They take very little space and are much easier to fold and take with you on the plane. In Copenhagen, you will probably be one of very few going on a scooter, but if you travel for an extended time period and are located not so far from the centre, then going with a scooter on the street will be the best option to save and get from place to place on your personal transport.
Coming to Denmark’s world famous two-wheel obsessed nation, cycling is truly the best way to get around Copenhagen.
No wonder that Copenhagen has been voted as the world’s best cycle city by sustainability experts, with an especial advantage of many and widely used cycle lanes.

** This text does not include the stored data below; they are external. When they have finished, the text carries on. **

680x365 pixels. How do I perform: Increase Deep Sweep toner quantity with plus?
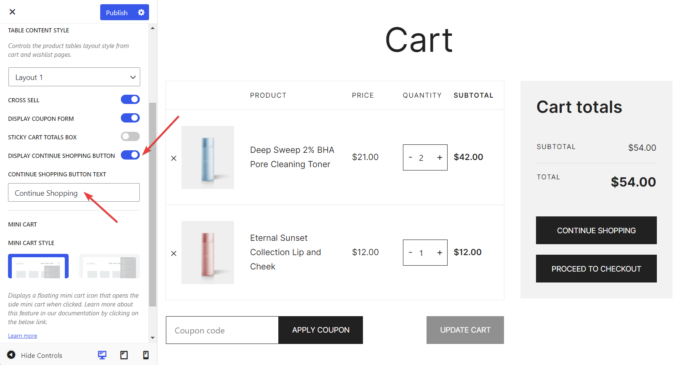pos(439,157)
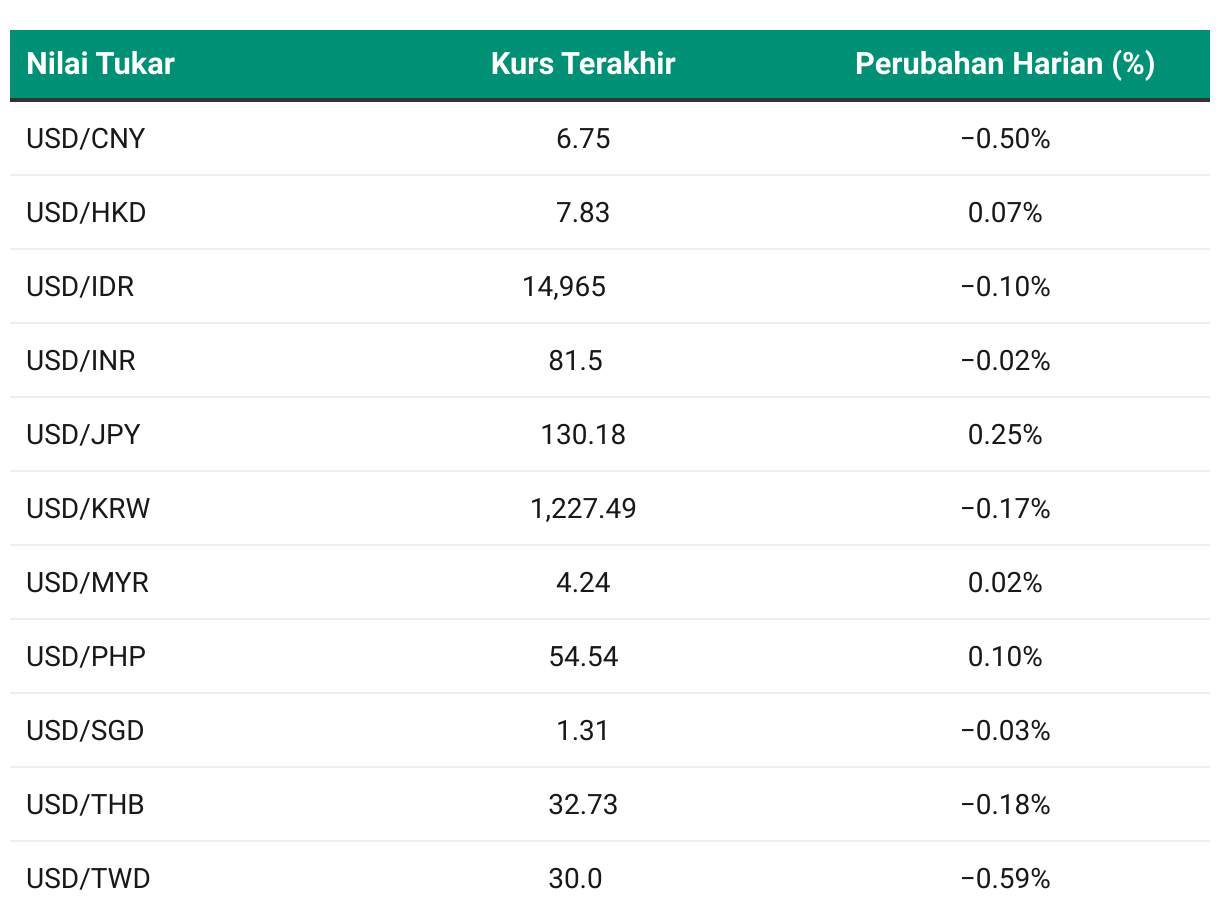Select the USD/MYR row label
The height and width of the screenshot is (924, 1220).
point(88,583)
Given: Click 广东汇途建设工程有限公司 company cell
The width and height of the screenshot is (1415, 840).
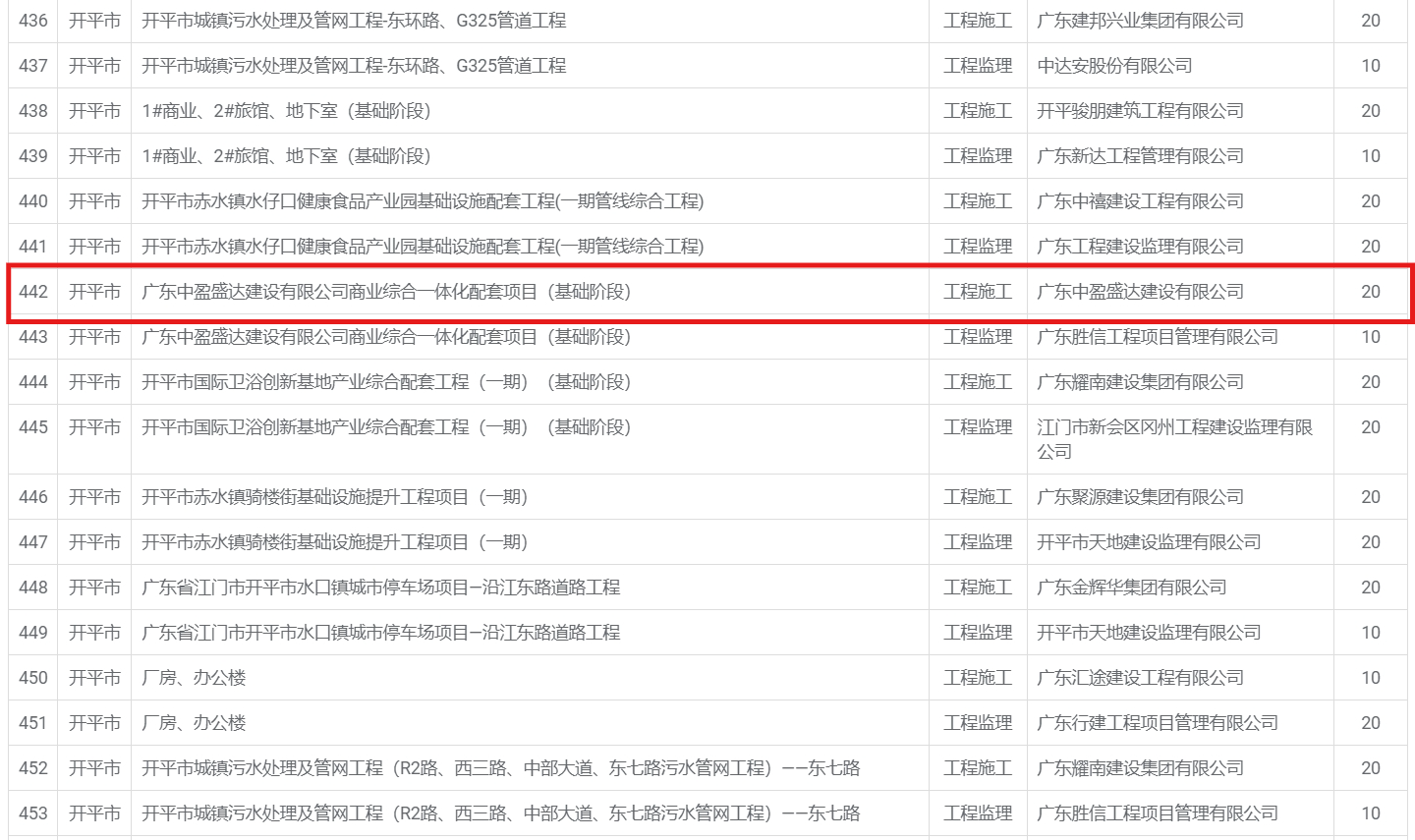Looking at the screenshot, I should 1140,678.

The paths compromise not only network from suburban to centre areas, but also allow you to go to Denmark’s fantastic beaches, parkland or forests to enjoy the nature, when cycling North or South.
The city alone sports more than 350km of cycle paths and lanes, which, contrary to other European cities where the cycling culture is only emerging (talking Eastern/Central Europe) are very safe, as they are raised from the road.
Cycling paths are regularly restored and some of them have flashing lights to warn drivers about the approaching cyclists on turns. Even if you are not in your best form, Copenhagen is mostly flat, therefore making the cycling effortless. No matter the safety on the roads, helmets are suggested.
Picture. The city alone sports more than 350km of cycle paths and lanes.
Danes associate cycling with good health and social status, hence you will be looked at as more of a local if you rent a bike.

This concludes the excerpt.